(GIVEN PASSAGE):

Advanced Fighter Jets Still Carry Guns And For A Very Good Reason

An F-22 Raptor after refueling from the KC-10 Extender off the Queensland coast on July 17, 2019 in Brisbane, Australia. (Photo by Chris Hyde/Getty Images)

Both the F-22 Raptor and F-35 Lightning II can carry missiles that are able to strike an enemy aircraft well over 30 miles away with lethal precision. In addition to this, pilots are equipped with some of the most advanced technology in the world to ensure they are able to deal with aircraft long before they are a threat. So why are they still armed with old-fashioned guns?

The F-22, F-35, and other similar US aircraft are armed with rotary cannons, accompanied with a few hundred rounds of ammunition. This tool has accompanied aircraft since the early 20th century.

Machine guns in aircraft

Machine Guns in Aircraft
World War I machine gunner. Photograph 1916. (Photo Credit: Bettmann / Contributor / Getty Images)

Automatic weapons have been a critical component of fighter aircraft since WWI. To begin with, militaries mostly used aircraft for reconnaissance, so there was little need for them to carry weapons. Despite this, it didn’t take long for WWI pilots to find ways of killing each other in the air.

(PROBLEM A): In the fighter jet article, what type of gun are the F-22, the F-35, and similar US aircraft armed with?
(PROBLEM B): Return the part of the fighter jet article that opens with the words containing "Both the F-22" and closes with "with old-fashioned guns?".

(ENTRIES PROVIDED):
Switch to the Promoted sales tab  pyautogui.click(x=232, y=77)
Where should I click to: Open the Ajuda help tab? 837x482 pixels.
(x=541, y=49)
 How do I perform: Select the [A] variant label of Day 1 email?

...

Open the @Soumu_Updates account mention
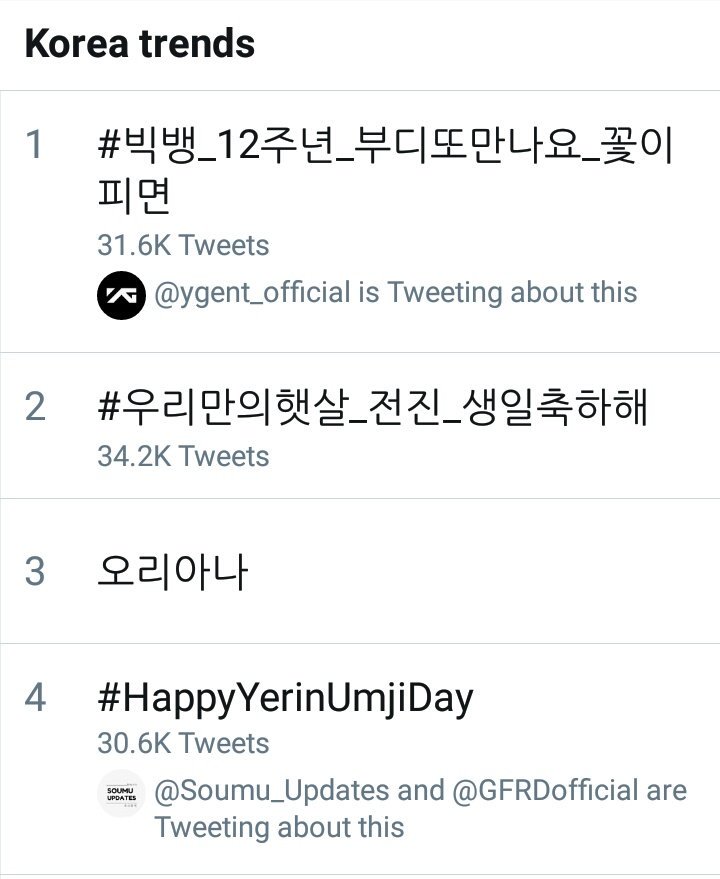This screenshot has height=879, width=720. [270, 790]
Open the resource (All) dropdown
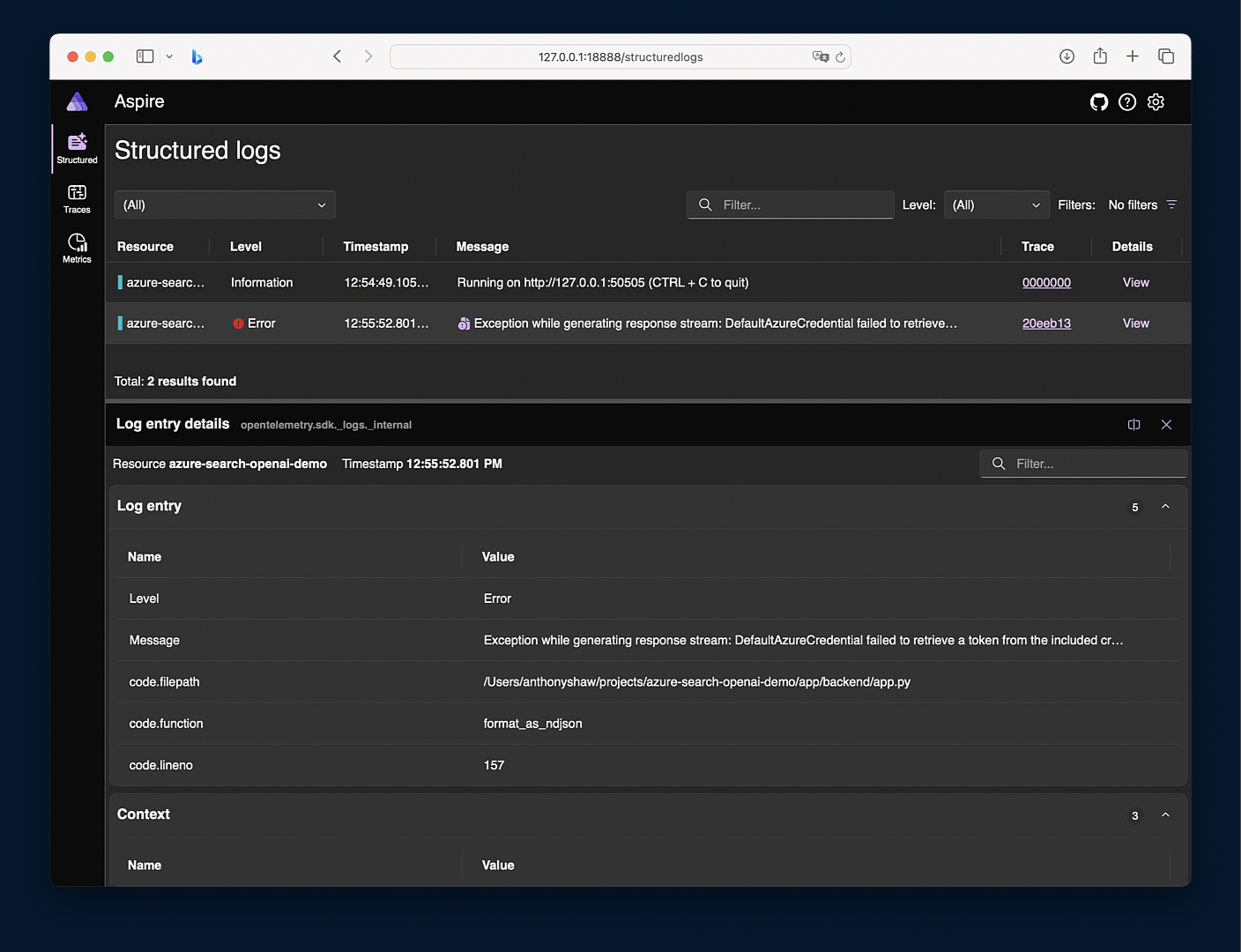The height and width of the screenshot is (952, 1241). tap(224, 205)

(TASK ANSWER A): Rotary cannons

(TASK ANSWER B):
Both the F-22 Raptor and F-35 Lightning II can carry missiles that are able to strike an enemy aircraft well over 30 miles away with lethal precision. In addition to this, pilots are equipped with some of the most advanced technology in the world to ensure they are able to deal with aircraft long before they are a threat. So why are they still armed with old-fashioned guns?